▸ What to do:
**a)** In the article on the Hungarian election campaign, on what date is the election held?
**b)** List every person named in the article on the Hungarian election campaign.
**c)** Reproduce the passage of the article on the Hungarian election campaign starting at "The Fidesz politician" and ending at "hateful, and inflammatory.".
[Opening Text section]
“Ukrainians want to help the Tisza Party to come to power, that is why they have such a large presence here, that is why they shut down the oil pipeline, and that is why they are threatening the Prime Minister,” the Fidesz parliamentary group leader said on public radio, adding that in return, Tisza would vote for everything that is important to Ukraine.
High stakes
Mate Kocsis pointed out that the key question of the April 12 election is whether Hungary will have a pro-Ukraine government or continue along the path of national sovereignty. Speaking in connection with the CPAC Hungary 2026 conference held on Saturday, where he addressed the issue of fake news, Mate Kocsis stated that Peter Magyar himself is “one of the biggest fake news producers.”
The amount of lies he has presented over the past two years is unparalleled, with the main problem being that all of this serves to advance a pro-Ukraine political agenda,
Mate Kocsis said. As a typical fake news case and even election fraud, he highlighted the claim spread by Tisza supporters that voters who cannot decide between Fidesz and Our Homeland (Mi Hazank) should mark both options on the ballot. Gergely Gulyas, the minister heading the Prime Minister's Office, has already filed a complaint over the issue.
The Fidesz politician argued that such cases can be identified as part of a broader left-wing propaganda machine and a social media network operated with Ukrainian involvement. These must be countered, he said, because while individually they may seem minor, their sheer volume in Hungary’s public sphere makes action necessary. According to Mate Kocsis,
Peter Magyar is driven by one thing: incitement and the continuous maintenance of hostility. He has made the tone of politics toxic, hateful, and inflammatory.
[Closing Text section]
[Opening Data block section]
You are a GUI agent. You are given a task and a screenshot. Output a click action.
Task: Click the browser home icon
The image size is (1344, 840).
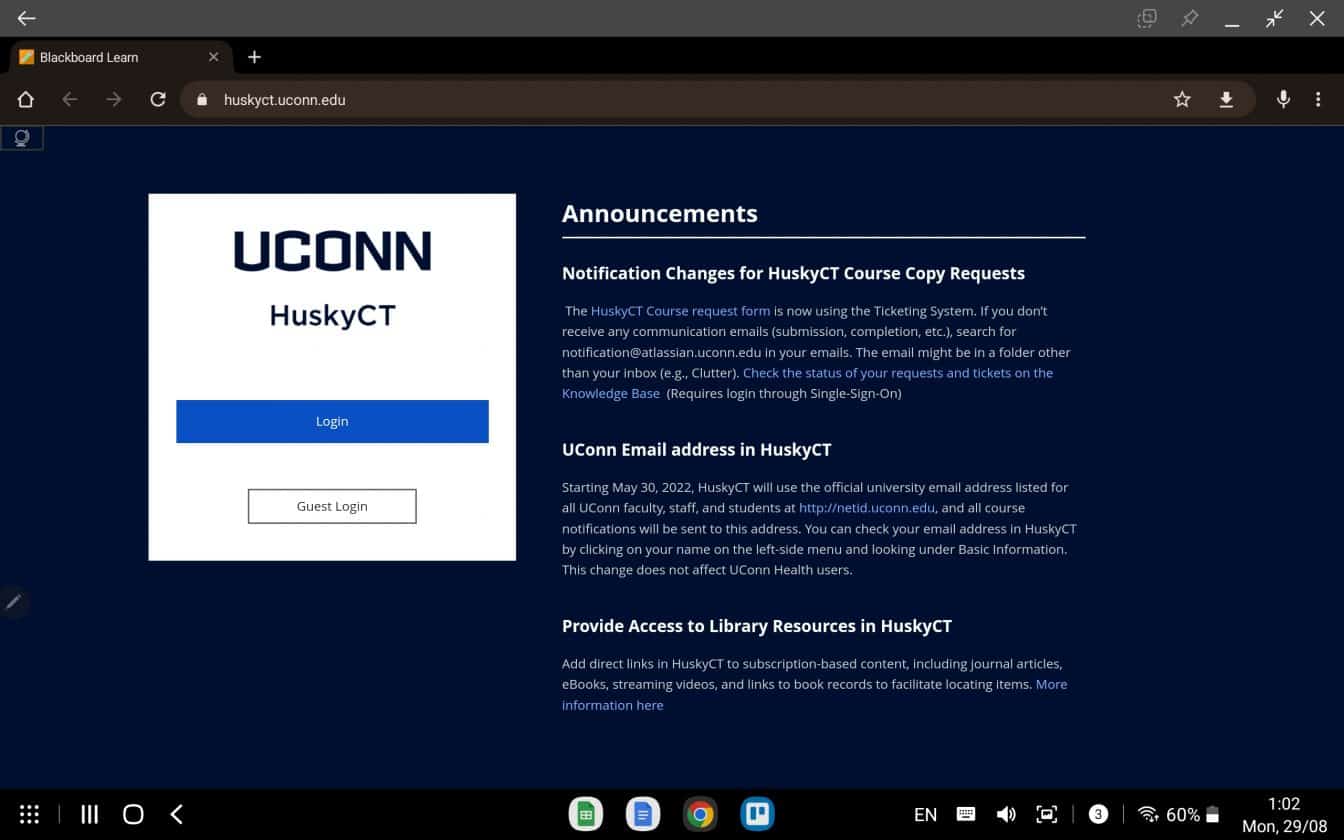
[Closing Data block section]
▸ Responses by item number:
**a)** April 12

**b)** Mate Kocsis, Peter Magyar, Gergely Gulyas

**c)**
The Fidesz politician argued that such cases can be identified as part of a broader left-wing propaganda machine and a social media network operated with Ukrainian involvement. These must be countered, he said, because while individually they may seem minor, their sheer volume in Hungary’s public sphere makes action necessary. According to Mate Kocsis,
Peter Magyar is driven by one thing: incitement and the continuous maintenance of hostility. He has made the tone of politics toxic, hateful, and inflammatory.